### Source data
________________

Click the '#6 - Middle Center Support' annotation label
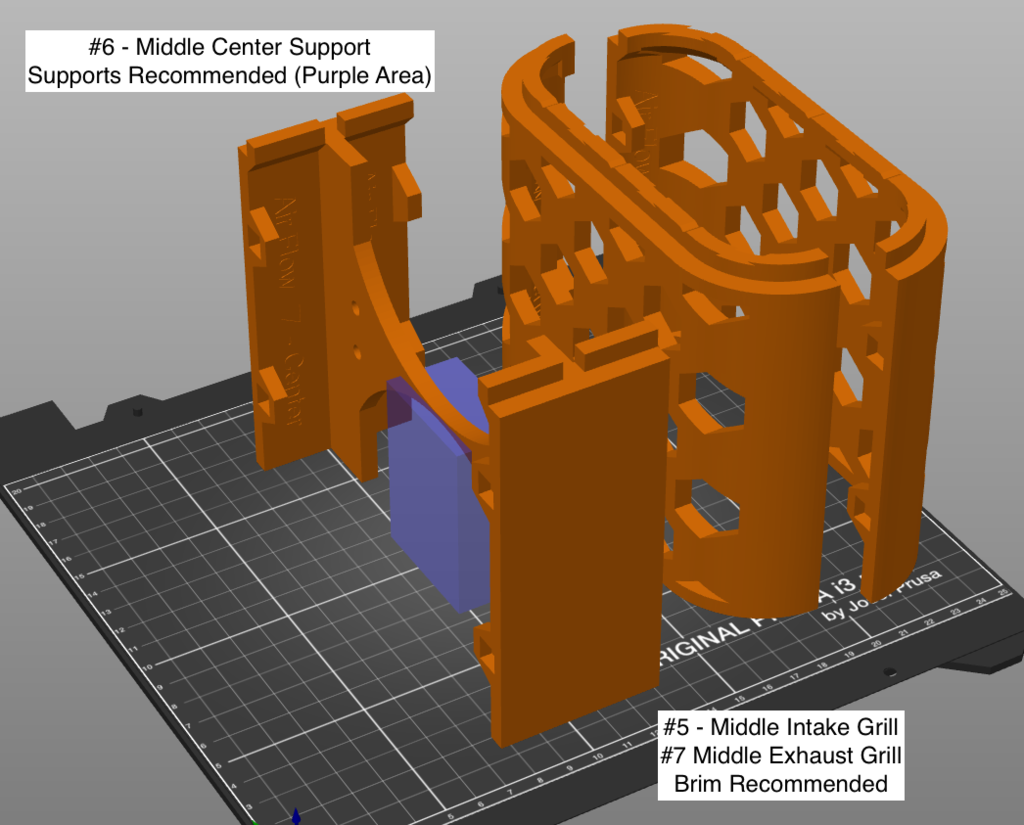The image size is (1024, 825). coord(228,46)
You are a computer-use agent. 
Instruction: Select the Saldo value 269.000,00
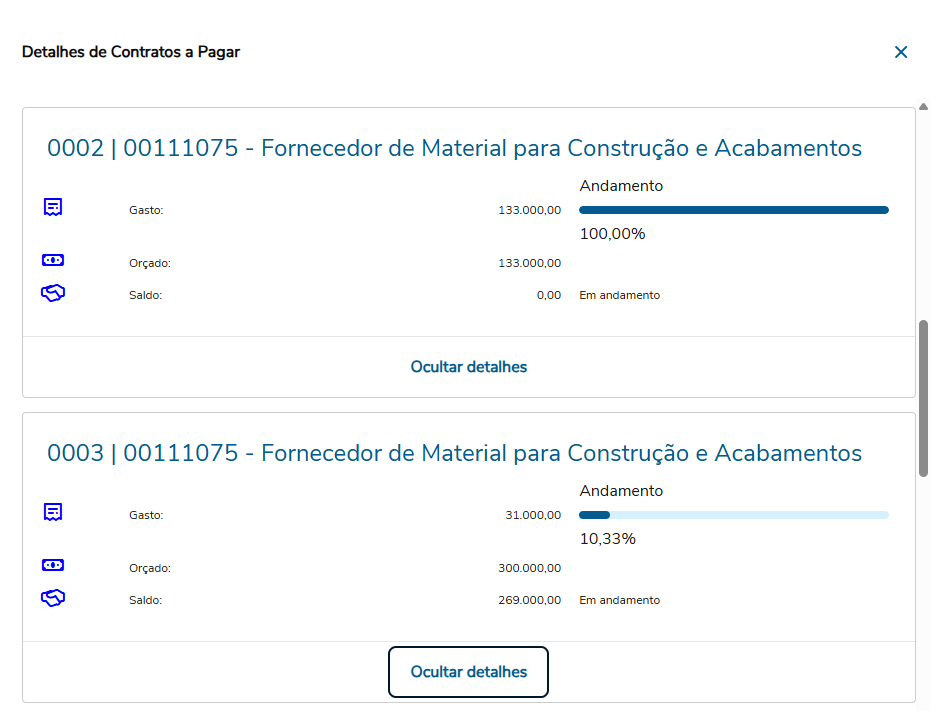[529, 600]
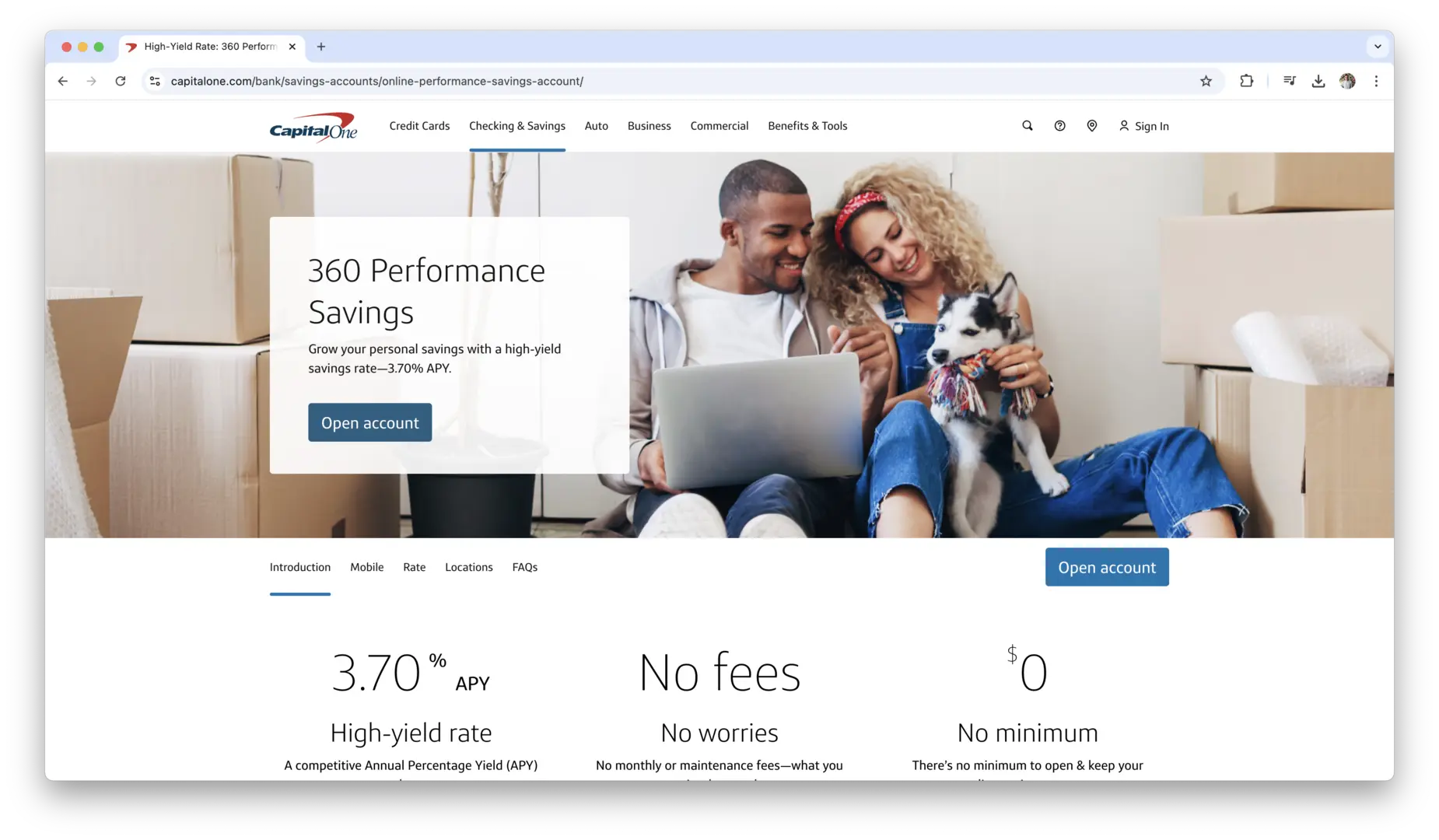Click Open account button in hero card
Screen dimensions: 1439x840
pos(369,422)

________________

### Required action
The records above should be returned word for word, with every picture left out.

### Output below
Click the '#6 - Middle Center Support' annotation label
The image size is (1024, 825). coord(228,46)
You are a computer-use agent. 
Instruction: Select the Saldo value 269.000,00
[529, 600]
Click Open account button in hero card
Screen dimensions: 1439x840
pos(369,422)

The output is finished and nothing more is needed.